::: MATERIAL PROVIDED :::
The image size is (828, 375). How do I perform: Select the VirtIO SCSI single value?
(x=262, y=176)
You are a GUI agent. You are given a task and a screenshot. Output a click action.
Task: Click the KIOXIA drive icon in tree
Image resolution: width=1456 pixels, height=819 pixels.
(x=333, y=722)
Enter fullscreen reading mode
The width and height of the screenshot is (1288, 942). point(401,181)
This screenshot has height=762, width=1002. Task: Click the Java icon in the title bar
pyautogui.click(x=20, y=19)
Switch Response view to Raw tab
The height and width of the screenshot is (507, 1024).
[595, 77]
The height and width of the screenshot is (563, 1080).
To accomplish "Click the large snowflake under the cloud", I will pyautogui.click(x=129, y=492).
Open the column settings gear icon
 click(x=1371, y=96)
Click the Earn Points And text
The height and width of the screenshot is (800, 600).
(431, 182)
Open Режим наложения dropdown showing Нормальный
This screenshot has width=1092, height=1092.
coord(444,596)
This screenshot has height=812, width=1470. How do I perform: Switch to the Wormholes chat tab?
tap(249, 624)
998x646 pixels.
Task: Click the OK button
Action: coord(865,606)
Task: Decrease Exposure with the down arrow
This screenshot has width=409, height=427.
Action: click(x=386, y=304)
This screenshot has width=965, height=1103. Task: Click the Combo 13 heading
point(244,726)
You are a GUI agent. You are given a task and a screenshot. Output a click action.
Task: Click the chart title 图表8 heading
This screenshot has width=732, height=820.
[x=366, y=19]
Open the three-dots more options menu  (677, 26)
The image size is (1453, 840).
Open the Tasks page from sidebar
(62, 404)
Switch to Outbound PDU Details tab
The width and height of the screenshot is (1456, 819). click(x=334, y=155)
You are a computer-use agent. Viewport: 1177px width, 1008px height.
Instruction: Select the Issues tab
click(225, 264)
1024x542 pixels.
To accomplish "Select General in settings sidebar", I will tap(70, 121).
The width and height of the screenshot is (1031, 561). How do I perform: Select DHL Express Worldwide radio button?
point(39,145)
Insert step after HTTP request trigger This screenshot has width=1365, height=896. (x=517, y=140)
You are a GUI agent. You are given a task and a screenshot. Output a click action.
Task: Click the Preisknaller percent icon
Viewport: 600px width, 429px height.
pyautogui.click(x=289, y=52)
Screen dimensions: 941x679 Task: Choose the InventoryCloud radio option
:::
**TASK TO CARRY OUT**: Update the lines above by replacing "GUI agent" with "screen assistant" wherever it occurs, leaving everything else unchanged.

**THE OUTPUT**:
The image size is (828, 375). How do I perform: Select the VirtIO SCSI single value?
(x=262, y=176)
You are a screen assistant. You are given a task and a screenshot. Output a click action.
Task: Click the KIOXIA drive icon in tree
Image resolution: width=1456 pixels, height=819 pixels.
(x=333, y=722)
Enter fullscreen reading mode
The width and height of the screenshot is (1288, 942). point(401,181)
This screenshot has height=762, width=1002. Task: Click the Java icon in the title bar
pyautogui.click(x=20, y=19)
Switch Response view to Raw tab
The height and width of the screenshot is (507, 1024).
[595, 77]
The height and width of the screenshot is (563, 1080).
To accomplish "Click the large snowflake under the cloud", I will pyautogui.click(x=129, y=492).
Open the column settings gear icon
 click(x=1371, y=96)
Click the Earn Points And text
The height and width of the screenshot is (800, 600).
(431, 182)
Open Режим наложения dropdown showing Нормальный
This screenshot has width=1092, height=1092.
coord(444,596)
This screenshot has height=812, width=1470. How do I perform: Switch to the Wormholes chat tab?
tap(249, 624)
998x646 pixels.
Task: Click the OK button
Action: coord(865,606)
Task: Decrease Exposure with the down arrow
This screenshot has width=409, height=427.
Action: click(x=386, y=304)
This screenshot has width=965, height=1103. Task: Click the Combo 13 heading
point(244,726)
You are a screen assistant. You are given a task and a screenshot. Output a click action.
Task: Click the chart title 图表8 heading
This screenshot has width=732, height=820.
[x=366, y=19]
Open the three-dots more options menu  (677, 26)
The image size is (1453, 840).
Open the Tasks page from sidebar
(62, 404)
Switch to Outbound PDU Details tab
The width and height of the screenshot is (1456, 819). click(x=334, y=155)
You are a computer-use agent. Viewport: 1177px width, 1008px height.
Instruction: Select the Issues tab
click(225, 264)
1024x542 pixels.
To accomplish "Select General in settings sidebar", I will tap(70, 121).
The width and height of the screenshot is (1031, 561). How do I perform: Select DHL Express Worldwide radio button?
point(39,145)
Insert step after HTTP request trigger This screenshot has width=1365, height=896. (x=517, y=140)
You are a screen assistant. You are given a task and a screenshot. Output a click action.
Task: Click the Preisknaller percent icon
Viewport: 600px width, 429px height.
pyautogui.click(x=289, y=52)
Screen dimensions: 941x679 Task: Choose the InventoryCloud radio option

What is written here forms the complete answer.